Food labels displaying the amount of exercise needed to burn the calories in the product are promoted as a way to reduce obesity, but not everyone is convinced.
Researchers at Loughborough University in the UK believe that rating selected foods by physical activity calorie equivalent (PACE), which tells people how much walking or running is required to “work” on food, may reduce obesity.
“PACE labels are all about trying to translate energy into food,” Professor Daly said.
Just giving people a number [of calories or kilojoules] Without context it doesn’t really help them make a decision.
“[If] I just said to you, for example, “You know, a box of potato chips has 150 calories,” what does that mean to you as a consumer? It’s only three numbers, right? “
Professor Daly recently presented the idea for PACE at the International Obesity Conference in Melbourne in October.
While the team at Loughborough University is still experimenting with placing PACE labels in cafeterias and vending machines, the team says early results are promising.
“Our preliminary findings showed that when you place PACE labels in a context in which people have to make decisions about foods, it reduces the number of calories the public chooses to consume, which is exactly what we’re trying to do,” she said.
“Most people are overweight, and most of us eat a little too much and don’t do enough physical activity.
“We also found that the audience said that if the PACE label was presented, it would help them to think about what they were eating, but also to reduce their purchases of really high-calorie foods.”
The majority of the Australian population is overweight
The latest Australian Bureau of Statistics health survey in 2018 found that 67 per cent of adults in Australia and 25 per cent of children were overweight or obese.
Some listeners to ABC Radio in Perth said they thought the PACE labels would be helpful.
Hindus: “I’m a huge chocolate addict. I think the new labels are a good idea to keep me updated on how much physical activity is required for the chocolate bars I eat every day.”
Healy: “Putting speed cards is a great idea. Informed consent before moving on to a bar of chocolate. It might inspire people to exercise.”
Kim: “I like the idea. It would give me an incentive to go to the store and come back if I really wanted a piece of chocolate instead of driving to get it.”
Others have reservations:
carList The ingredients are sufficient and good.”
Alex: “You can get 300 calories from a donut or 300 calories from a piece of fish. They have the same calorie value, but one satisfies the other is just empty calories. What matters more is where the calories come from.”
Food is more than just calories
While the PACE rating can provide useful information for people, a healthy lifestyle was much more than just counting calories, said Sherry Cooper, associate lecturer in the School of Medical and Health Sciences at Edith Cowan University in Perth.
“We know that food is much more complex than that. It’s full of nutrients and it matters, whether those calories come from nutrient-rich sources or they are discretionary calories,” Dr. Cooper said.
“From a weight management perspective, you need to live a healthy lifestyle, which really requires you to eat a balanced diet full of the five food groups, as well as not eat a lot of foods that are high in our saturated fat, sugar and sodium. And this system in The truth doesn’t differentiate it for consumers.”

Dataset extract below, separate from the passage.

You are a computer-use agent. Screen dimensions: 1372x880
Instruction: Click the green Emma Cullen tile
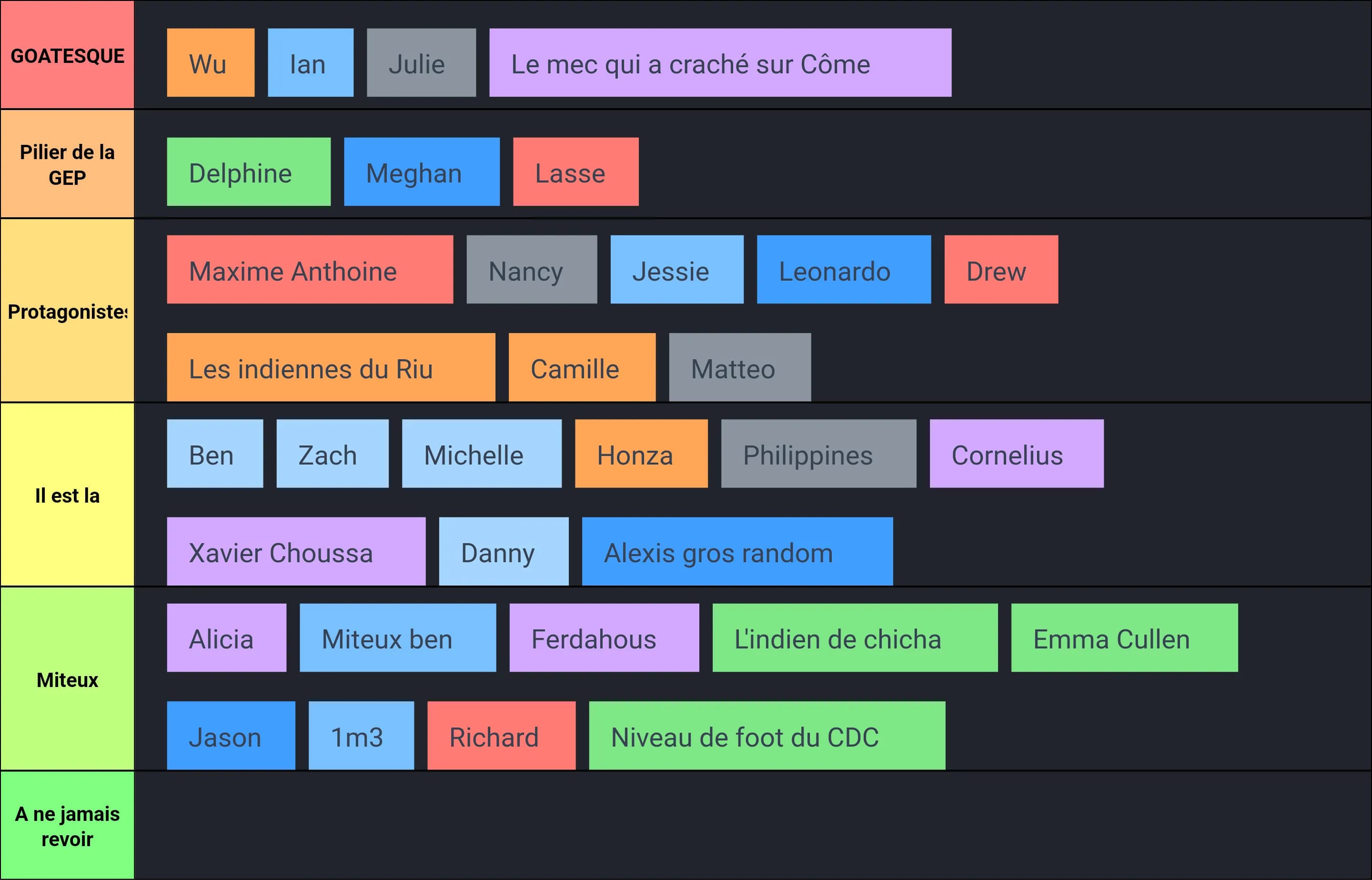[1125, 637]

While calories and their exercise equivalents may be very useful information for individuals to receive as part of personalized advice from a dietitian, they are less convinced of their value as a population-wide strategy.
“For the past 20 years or more, certified dietitians have used this as an educational tool for some clients to help manage weight,” she said.
“It’s a good tool to show the difference in how calories contribute to energy in the diet and how those calories are burned.
“Expanding that to a poster on a public health nutrition message, that’s a whole different thing.
“We really need high-quality research to show that spreading this message really does reduce the incidence of chronic diseases that occur in the population.”
Promote healthy lifestyles
Dr. Cooper said exercise should be seen as part of a healthy lifestyle with a range of benefits beyond burning calories.
“We really need to get back to the Australian Dietary Guidelines messages, which emphasize the appropriateness of some form of exercise every day.
“[As well as burning calories] It can treat a lot of other things – it reduces stress, increases lean muscle mass, increases metabolic rate. “
Dr. Cooper was also not sure if the labels would motivate people to get more exercise.
“People work at many different levels,” she said.
“There is no evidence to prove that.
“Even the researchers proposing this strategy acknowledge that there is an evidence gap and there is certainly more research to be done before we can establish a public health policy on this.”
No need to feel guilty about food
Dr. Cooper said the occasional chocolate bar or cake should be something people can do without feeling guilty or feeling the need to make up immediately by exercising.
“That’s healthy food, isn’t it? Healthy eating, as we know from the Australian Dietary Guidelines, is sometimes eating foods that don’t fit the health food guideline panels.”
Professor Daly agreed that no single strategy is likely to reduce the number of people who are overweight or obese.
“I think there are a lot of things we can do,” Professor Daly said.
“We need all the information and strategies we can try and help the public make these decisions, considering that most of us are overweight or obese.”